→ **Records shown**:
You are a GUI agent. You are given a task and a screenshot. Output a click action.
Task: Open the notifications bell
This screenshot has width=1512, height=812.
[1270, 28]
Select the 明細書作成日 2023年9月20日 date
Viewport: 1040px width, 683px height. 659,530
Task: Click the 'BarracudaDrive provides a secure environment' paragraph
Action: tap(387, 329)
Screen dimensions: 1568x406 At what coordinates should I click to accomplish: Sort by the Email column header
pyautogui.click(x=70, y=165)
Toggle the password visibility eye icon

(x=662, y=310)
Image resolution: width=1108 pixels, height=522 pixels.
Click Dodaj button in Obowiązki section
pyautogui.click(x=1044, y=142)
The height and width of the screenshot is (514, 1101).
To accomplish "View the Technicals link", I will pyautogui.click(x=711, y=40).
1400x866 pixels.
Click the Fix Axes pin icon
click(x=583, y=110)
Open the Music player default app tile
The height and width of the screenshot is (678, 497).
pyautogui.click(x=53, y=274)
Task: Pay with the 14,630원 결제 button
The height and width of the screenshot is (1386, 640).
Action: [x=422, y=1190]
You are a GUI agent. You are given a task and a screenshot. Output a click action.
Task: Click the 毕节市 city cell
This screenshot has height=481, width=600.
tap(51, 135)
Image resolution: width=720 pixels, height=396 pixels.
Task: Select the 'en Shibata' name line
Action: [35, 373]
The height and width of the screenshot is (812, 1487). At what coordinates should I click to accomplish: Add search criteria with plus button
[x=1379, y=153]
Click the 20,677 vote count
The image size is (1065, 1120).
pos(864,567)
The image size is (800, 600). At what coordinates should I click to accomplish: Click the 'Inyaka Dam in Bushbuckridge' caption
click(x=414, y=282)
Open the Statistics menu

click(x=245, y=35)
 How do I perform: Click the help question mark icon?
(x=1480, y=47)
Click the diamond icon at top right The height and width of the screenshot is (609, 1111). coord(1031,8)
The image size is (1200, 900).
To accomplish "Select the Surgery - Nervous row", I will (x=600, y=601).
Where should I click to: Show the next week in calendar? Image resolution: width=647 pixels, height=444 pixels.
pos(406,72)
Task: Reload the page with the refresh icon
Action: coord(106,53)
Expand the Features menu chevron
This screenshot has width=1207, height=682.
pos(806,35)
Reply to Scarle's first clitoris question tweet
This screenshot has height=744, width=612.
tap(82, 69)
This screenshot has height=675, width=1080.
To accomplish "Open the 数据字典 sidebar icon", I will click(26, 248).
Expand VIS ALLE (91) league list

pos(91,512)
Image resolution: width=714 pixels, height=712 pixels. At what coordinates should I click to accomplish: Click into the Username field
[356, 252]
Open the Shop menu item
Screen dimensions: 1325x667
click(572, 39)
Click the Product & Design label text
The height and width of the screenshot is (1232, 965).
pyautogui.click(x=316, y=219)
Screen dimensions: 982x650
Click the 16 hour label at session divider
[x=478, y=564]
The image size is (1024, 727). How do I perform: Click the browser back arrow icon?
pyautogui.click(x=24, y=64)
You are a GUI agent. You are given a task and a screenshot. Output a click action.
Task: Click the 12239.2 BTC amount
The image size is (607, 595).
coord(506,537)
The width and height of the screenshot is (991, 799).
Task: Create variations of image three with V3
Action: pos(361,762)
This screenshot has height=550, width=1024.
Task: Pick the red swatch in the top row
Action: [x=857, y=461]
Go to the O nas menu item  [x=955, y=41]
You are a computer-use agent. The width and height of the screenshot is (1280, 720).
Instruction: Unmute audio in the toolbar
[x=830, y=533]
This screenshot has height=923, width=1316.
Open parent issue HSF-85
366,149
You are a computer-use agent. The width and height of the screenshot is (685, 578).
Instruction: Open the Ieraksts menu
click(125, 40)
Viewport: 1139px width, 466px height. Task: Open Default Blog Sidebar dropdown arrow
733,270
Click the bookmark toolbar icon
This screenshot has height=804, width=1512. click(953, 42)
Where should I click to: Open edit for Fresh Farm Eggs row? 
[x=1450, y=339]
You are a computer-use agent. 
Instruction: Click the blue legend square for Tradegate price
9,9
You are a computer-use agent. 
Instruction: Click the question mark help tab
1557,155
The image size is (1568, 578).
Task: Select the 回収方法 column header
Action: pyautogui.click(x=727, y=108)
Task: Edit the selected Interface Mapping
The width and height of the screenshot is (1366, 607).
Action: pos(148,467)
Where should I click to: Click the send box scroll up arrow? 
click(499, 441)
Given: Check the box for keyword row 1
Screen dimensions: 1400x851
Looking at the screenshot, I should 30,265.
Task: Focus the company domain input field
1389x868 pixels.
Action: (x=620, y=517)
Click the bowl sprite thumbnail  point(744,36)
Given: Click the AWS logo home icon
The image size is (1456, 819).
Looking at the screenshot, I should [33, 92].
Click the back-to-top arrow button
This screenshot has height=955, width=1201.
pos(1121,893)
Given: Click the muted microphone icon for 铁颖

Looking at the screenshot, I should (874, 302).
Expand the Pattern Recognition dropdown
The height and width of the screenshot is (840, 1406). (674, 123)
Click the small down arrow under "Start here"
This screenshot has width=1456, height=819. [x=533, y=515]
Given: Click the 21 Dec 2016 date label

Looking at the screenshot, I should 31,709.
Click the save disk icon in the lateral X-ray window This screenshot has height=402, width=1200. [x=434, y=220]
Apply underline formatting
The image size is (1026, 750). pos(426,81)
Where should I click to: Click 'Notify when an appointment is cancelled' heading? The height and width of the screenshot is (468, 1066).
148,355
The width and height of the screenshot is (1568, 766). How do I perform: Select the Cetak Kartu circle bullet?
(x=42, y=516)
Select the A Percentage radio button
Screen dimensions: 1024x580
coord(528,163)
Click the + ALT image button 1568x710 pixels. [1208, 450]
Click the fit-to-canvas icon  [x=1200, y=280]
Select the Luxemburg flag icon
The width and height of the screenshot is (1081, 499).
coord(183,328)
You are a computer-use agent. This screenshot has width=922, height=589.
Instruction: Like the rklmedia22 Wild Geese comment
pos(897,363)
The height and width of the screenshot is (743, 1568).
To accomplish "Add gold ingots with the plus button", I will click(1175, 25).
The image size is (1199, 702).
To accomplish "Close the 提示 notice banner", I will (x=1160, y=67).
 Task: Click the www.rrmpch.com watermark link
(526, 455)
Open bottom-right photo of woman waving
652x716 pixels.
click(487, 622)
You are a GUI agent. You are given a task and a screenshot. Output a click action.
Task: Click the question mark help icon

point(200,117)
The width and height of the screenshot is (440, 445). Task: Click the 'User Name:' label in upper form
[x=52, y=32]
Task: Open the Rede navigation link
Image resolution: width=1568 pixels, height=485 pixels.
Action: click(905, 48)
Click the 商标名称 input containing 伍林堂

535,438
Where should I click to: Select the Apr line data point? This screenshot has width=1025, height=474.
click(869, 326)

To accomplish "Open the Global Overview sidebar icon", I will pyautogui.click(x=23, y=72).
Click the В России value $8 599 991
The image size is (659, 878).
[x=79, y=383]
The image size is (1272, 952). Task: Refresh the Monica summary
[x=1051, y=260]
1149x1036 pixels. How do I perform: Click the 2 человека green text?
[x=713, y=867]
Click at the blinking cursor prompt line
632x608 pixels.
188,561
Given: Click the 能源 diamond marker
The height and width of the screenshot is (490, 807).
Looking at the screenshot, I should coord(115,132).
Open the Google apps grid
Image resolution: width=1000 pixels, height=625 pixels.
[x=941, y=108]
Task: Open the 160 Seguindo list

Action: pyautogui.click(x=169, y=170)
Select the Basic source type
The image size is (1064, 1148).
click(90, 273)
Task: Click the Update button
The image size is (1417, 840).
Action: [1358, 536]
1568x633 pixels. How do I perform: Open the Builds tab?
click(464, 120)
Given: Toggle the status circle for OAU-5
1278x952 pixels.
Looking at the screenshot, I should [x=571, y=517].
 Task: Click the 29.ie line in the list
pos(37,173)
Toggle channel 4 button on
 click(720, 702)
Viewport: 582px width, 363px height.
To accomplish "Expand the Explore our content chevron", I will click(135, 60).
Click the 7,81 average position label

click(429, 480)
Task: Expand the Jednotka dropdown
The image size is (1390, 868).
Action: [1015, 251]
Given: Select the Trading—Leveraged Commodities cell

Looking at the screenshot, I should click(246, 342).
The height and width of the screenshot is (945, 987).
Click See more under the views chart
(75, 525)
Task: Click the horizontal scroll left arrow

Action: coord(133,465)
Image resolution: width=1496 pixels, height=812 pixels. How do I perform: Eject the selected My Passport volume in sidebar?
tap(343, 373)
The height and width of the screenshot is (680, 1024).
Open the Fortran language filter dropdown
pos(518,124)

→ **Aim of the task**:
Quote the rows from the line containing "Given: Toggle the status circle for OAU-5" through the line containing "tap(343, 373)", both of those lines included.

→ **The reply**:
Given: Toggle the status circle for OAU-5
1278x952 pixels.
Looking at the screenshot, I should [x=571, y=517].
 Task: Click the 29.ie line in the list
pos(37,173)
Toggle channel 4 button on
 click(720, 702)
Viewport: 582px width, 363px height.
To accomplish "Expand the Explore our content chevron", I will click(135, 60).
Click the 7,81 average position label

click(429, 480)
Task: Expand the Jednotka dropdown
The image size is (1390, 868).
Action: [1015, 251]
Given: Select the Trading—Leveraged Commodities cell

Looking at the screenshot, I should click(246, 342).
The height and width of the screenshot is (945, 987).
Click See more under the views chart
(75, 525)
Task: Click the horizontal scroll left arrow

Action: coord(133,465)
Image resolution: width=1496 pixels, height=812 pixels. How do I perform: Eject the selected My Passport volume in sidebar?
tap(343, 373)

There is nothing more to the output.